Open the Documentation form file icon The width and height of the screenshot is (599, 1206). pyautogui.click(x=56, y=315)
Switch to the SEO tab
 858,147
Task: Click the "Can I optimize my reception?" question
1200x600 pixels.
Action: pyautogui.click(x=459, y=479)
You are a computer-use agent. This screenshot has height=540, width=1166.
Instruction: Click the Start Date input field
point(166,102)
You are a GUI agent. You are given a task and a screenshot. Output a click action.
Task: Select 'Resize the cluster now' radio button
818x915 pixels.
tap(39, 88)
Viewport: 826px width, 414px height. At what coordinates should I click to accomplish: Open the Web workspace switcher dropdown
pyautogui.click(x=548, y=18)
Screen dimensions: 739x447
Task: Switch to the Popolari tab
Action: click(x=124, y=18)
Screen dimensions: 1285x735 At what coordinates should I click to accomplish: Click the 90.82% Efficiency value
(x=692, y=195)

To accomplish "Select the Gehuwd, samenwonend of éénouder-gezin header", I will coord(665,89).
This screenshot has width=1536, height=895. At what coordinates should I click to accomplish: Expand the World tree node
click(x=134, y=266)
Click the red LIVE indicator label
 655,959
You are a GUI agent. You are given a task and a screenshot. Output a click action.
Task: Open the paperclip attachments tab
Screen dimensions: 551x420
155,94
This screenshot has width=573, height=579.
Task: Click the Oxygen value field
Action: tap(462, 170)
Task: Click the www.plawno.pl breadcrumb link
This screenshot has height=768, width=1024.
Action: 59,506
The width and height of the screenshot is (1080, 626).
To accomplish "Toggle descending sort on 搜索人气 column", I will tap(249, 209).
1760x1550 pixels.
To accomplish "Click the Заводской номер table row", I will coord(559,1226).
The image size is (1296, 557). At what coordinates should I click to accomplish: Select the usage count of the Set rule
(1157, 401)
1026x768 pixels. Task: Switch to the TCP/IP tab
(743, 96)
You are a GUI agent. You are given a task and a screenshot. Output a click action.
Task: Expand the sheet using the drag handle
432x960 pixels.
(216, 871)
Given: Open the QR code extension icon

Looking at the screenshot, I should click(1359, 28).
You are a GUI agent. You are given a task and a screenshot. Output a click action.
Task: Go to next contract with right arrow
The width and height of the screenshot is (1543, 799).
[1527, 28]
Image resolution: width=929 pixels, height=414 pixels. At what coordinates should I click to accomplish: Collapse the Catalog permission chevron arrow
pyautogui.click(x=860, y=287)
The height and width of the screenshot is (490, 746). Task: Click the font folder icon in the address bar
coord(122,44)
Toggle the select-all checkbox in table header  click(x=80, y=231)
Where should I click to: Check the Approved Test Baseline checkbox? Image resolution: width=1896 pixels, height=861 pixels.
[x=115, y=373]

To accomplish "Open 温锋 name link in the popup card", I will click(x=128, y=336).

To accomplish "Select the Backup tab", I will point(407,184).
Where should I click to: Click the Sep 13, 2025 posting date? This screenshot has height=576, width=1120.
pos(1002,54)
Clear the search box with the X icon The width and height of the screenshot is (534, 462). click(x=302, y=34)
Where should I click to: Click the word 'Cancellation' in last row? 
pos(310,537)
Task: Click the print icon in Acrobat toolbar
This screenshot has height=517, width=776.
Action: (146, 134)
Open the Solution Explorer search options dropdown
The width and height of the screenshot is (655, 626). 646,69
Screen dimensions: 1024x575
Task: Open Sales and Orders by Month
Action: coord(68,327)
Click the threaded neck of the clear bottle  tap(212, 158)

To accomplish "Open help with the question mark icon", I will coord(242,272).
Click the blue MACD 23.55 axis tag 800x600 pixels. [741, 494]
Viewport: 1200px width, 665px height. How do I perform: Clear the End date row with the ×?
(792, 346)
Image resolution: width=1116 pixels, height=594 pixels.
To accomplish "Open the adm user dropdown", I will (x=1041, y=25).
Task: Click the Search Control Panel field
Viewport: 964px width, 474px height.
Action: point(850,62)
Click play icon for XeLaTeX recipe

* * * * * * * * *

=== Your objective ===
The material must be repeated in full, with every line exact.

=== Response box ===
Open the Documentation form file icon The width and height of the screenshot is (599, 1206). pyautogui.click(x=56, y=315)
Switch to the SEO tab
 858,147
Task: Click the "Can I optimize my reception?" question
1200x600 pixels.
Action: pyautogui.click(x=459, y=479)
You are a computer-use agent. This screenshot has height=540, width=1166.
Instruction: Click the Start Date input field
point(166,102)
You are a GUI agent. You are given a task and a screenshot. Output a click action.
Task: Select 'Resize the cluster now' radio button
818x915 pixels.
tap(39, 88)
Viewport: 826px width, 414px height. At what coordinates should I click to accomplish: Open the Web workspace switcher dropdown
pyautogui.click(x=548, y=18)
Screen dimensions: 739x447
Task: Switch to the Popolari tab
Action: click(x=124, y=18)
Screen dimensions: 1285x735 At what coordinates should I click to accomplish: Click the 90.82% Efficiency value
(x=692, y=195)

To accomplish "Select the Gehuwd, samenwonend of éénouder-gezin header", I will coord(665,89).
This screenshot has width=1536, height=895. At what coordinates should I click to accomplish: Expand the World tree node
click(x=134, y=266)
Click the red LIVE indicator label
 655,959
You are a GUI agent. You are given a task and a screenshot. Output a click action.
Task: Open the paperclip attachments tab
Screen dimensions: 551x420
155,94
This screenshot has width=573, height=579.
Task: Click the Oxygen value field
Action: tap(462, 170)
Task: Click the www.plawno.pl breadcrumb link
This screenshot has height=768, width=1024.
Action: 59,506
The width and height of the screenshot is (1080, 626).
To accomplish "Toggle descending sort on 搜索人气 column", I will tap(249, 209).
1760x1550 pixels.
To accomplish "Click the Заводской номер table row", I will coord(559,1226).
The image size is (1296, 557). At what coordinates should I click to accomplish: Select the usage count of the Set rule
(1157, 401)
1026x768 pixels. Task: Switch to the TCP/IP tab
(743, 96)
You are a GUI agent. You are given a task and a screenshot. Output a click action.
Task: Expand the sheet using the drag handle
432x960 pixels.
(216, 871)
Given: Open the QR code extension icon

Looking at the screenshot, I should click(1359, 28).
You are a GUI agent. You are given a task and a screenshot. Output a click action.
Task: Go to next contract with right arrow
The width and height of the screenshot is (1543, 799).
[1527, 28]
Image resolution: width=929 pixels, height=414 pixels. At what coordinates should I click to accomplish: Collapse the Catalog permission chevron arrow
pyautogui.click(x=860, y=287)
The height and width of the screenshot is (490, 746). Task: Click the font folder icon in the address bar
coord(122,44)
Toggle the select-all checkbox in table header  click(x=80, y=231)
Where should I click to: Check the Approved Test Baseline checkbox? Image resolution: width=1896 pixels, height=861 pixels.
[x=115, y=373]

To accomplish "Open 温锋 name link in the popup card", I will click(x=128, y=336).

To accomplish "Select the Backup tab", I will point(407,184).
Where should I click to: Click the Sep 13, 2025 posting date? This screenshot has height=576, width=1120.
pos(1002,54)
Clear the search box with the X icon The width and height of the screenshot is (534, 462). click(x=302, y=34)
Where should I click to: Click the word 'Cancellation' in last row? 
pos(310,537)
Task: Click the print icon in Acrobat toolbar
This screenshot has height=517, width=776.
Action: (146, 134)
Open the Solution Explorer search options dropdown
The width and height of the screenshot is (655, 626). 646,69
Screen dimensions: 1024x575
Task: Open Sales and Orders by Month
Action: coord(68,327)
Click the threaded neck of the clear bottle  tap(212, 158)

To accomplish "Open help with the question mark icon", I will coord(242,272).
Click the blue MACD 23.55 axis tag 800x600 pixels. [741, 494]
Viewport: 1200px width, 665px height. How do I perform: Clear the End date row with the ×?
(792, 346)
Image resolution: width=1116 pixels, height=594 pixels.
To accomplish "Open the adm user dropdown", I will (x=1041, y=25).
Task: Click the Search Control Panel field
Viewport: 964px width, 474px height.
Action: point(850,62)
Click play icon for XeLaTeX recipe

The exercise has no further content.